Watching the car launches this past week and now seeing the action during the first test of 2017, I was reminded of how devoid of major sponsorships the cars seem be. Perhaps I’m just getting old and recall the logos of West, Marlboro, Elf, John Player Special, Parmalat and Martini—which is still on a Williams after a glorious return to F1—and others that now seem destined for the history books.

Much has been made of the EU law on tobacco advertising and how this ruined major sponsorship of F1 and while there is no doubt the exit had a major impact on the sport, the lack of major technology companies and other global businesses is still somewhat surprising.

I was reading an interesting article here about that very issue. Let me say, up front, that I don’t disagree with this article. They are experts in the field and are in the business. What I do want to focus on are a few of the concepts I found interesting.

The article quotes Force India owner Vijay Mallya regarding the lack of sponsors beating a path to Formula 1’s door:

“If the boss of Formula 1 says publicly that the sport is crap, what do you expect? Which sponsor wants to enter a business than speaks like that about itself? Bernie put off many sponsors with his comments, and those who did come went to the rights holders.”

We’ve heard this before from Vijay and other team bosses and specifically the smaller teams have always had an axe to grind about why they aren’t finding large sponsors. That doesn’t mean they are unfounded but then the teams are also responsible for the current formula—via the F1 Strategy Group—and if the product isn’t as good as it could or should be, Ecclestone’s not the kind of dog to lap it up. He’s always called a fig a fig and a trough a trough.

If you’ve listened to our podcasts over the last several years, you’ll have heard me question the teams and their role in the marketing and sponsorship efforts of their business. I’ve not been critical as I am not on the ground floor working with them but I do find it odd that the teams seem to have slowed their pace on major sponsorship outreach in favor of simply banking on Formula One Management prize money. There could be very good reason for this and one could be that FOM held the major sponsors for itself, as Mallya suggests, and if that’s the case, the major dollars only funnel through the prize money payout. I’m not completely convinced that’s the case.

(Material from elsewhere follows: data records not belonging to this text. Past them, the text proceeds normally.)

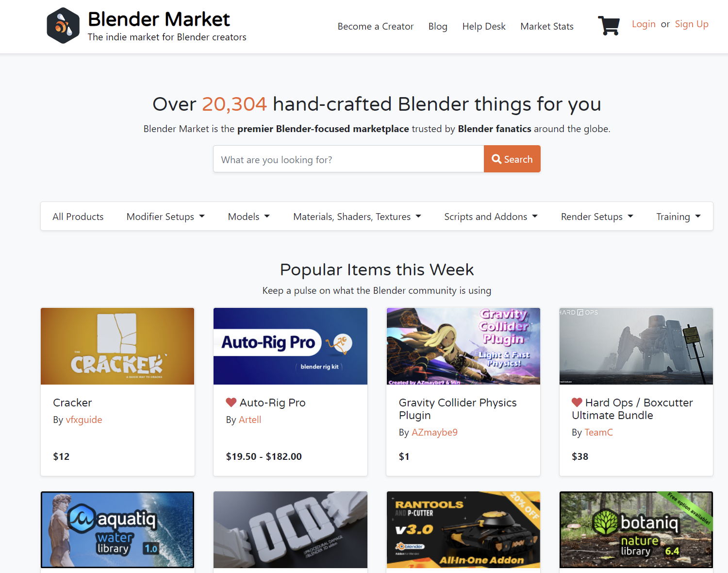Open the Cracker product image

[117, 346]
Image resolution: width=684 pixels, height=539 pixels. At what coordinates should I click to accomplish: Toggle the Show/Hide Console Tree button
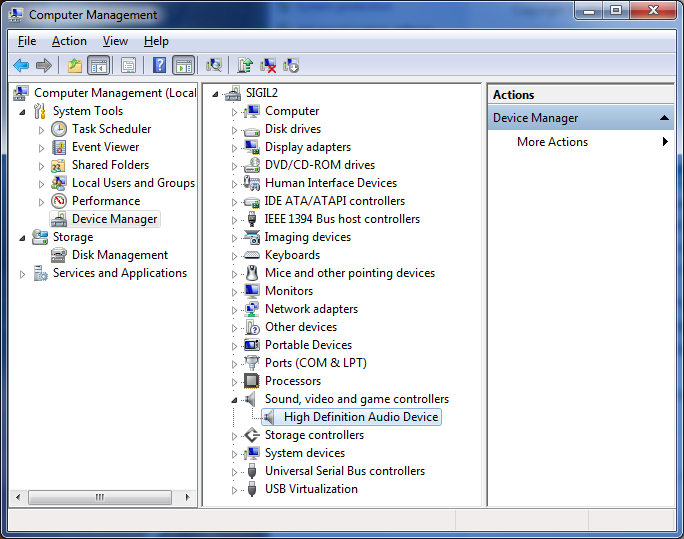coord(98,66)
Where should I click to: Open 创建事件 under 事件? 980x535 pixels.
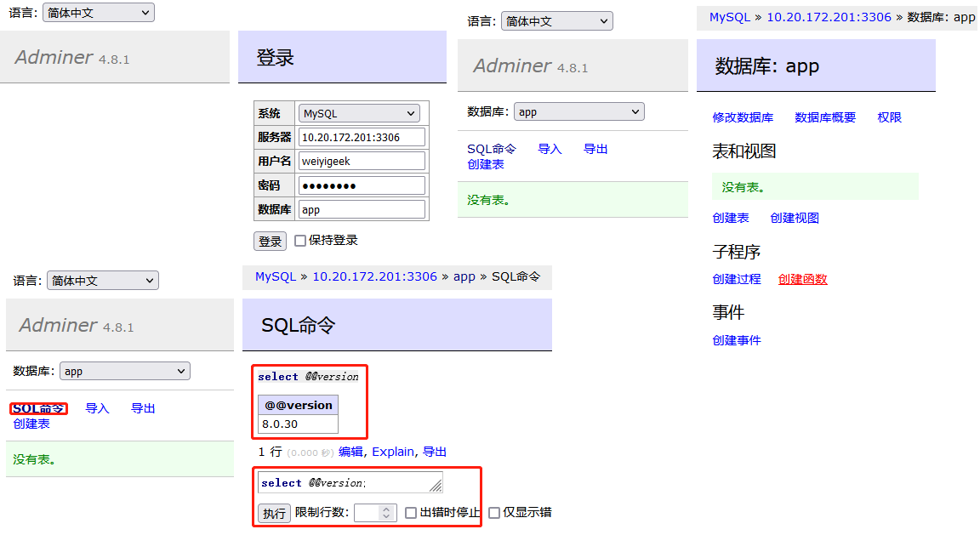click(x=736, y=340)
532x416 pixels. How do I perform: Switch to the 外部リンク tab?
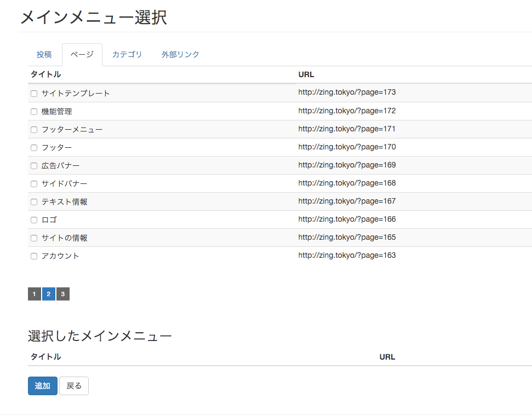pos(180,55)
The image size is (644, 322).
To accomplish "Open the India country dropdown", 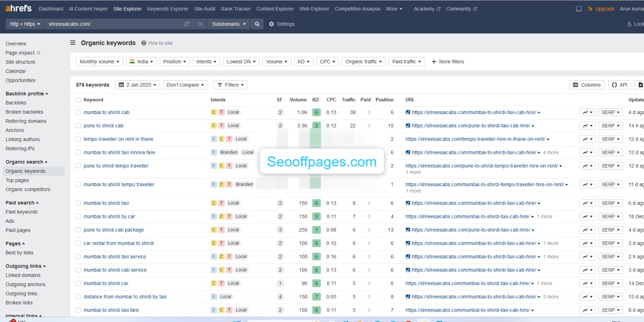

I’ve spoken to new McLaren marketing guru, Zak Brown, a few times about this issue and he’s always felt that F1 is a terrific marketing investment and there are complicated reasons why the teams aren’t getting major deals these days. I recall former McLaren CEO, Ron Dennis, holding out for $20+ million deals and felt the team was certainly valued properly but according to their article, that may be a legacy way of looking at the shift in marketing programs.

“Teams are basing their sponsorship valuations as a proportion of the overall running costs incurred by the team, not based on the actual value of the sponsorship,” explains Wright. “For example, if a front wing end plate accounts for 3% of the overall cost, then a team will expect to get the same amount of money back from a brand sponsoring that position. The reality is that the actual value of that position is much less than 3%, and brands know this and therefore are not willing to shelve out the money to put their name on the side of the car. As costs are growing, media values are dropping, and therein lies the problem.”

I find this a very intriguing possibility and from what I’ve read from team bosses, the title sponsorship values have always hovered in that $15-30 million range or at least a significant portion of the team’s budget. Over the last few years, we’ve seen smaller logos and smaller parts of the car from organization such as Microsoft, UPS, Johnnie Walker and others.

To be fair, Force India have done a much better job of gaining sponsorship on their car than other teams including Sauber which has been in F1 much longer. Strange then that McLaren has no title sponsor and it will be interesting to see what Brown can do. He’s managed some of the biggest motorsport sponsorship deals in F1 and beyond so if he can’t get a title sponsor for McLaren, then there is truly something very wrong.

At the article points out, Liberty Media are on board now and I know they get it. They’ve hired a former ESPN marketing guru to grow the sport and monetize the product. I think they’ll succeed and what’s good for F1 will be good for the teams. I still believe the teams need to spend more on their sales teams combined with a fresher marketing approach. They are under the illusion that tweeting more and hosting Facebook live events is the answer. It’s not. It’s time to get out and sell things again. Time to brush off those PowerPoint presentations and start hustling for sponsors. Time to recalibrate your pricing schedule and find new ways to create sponsor value.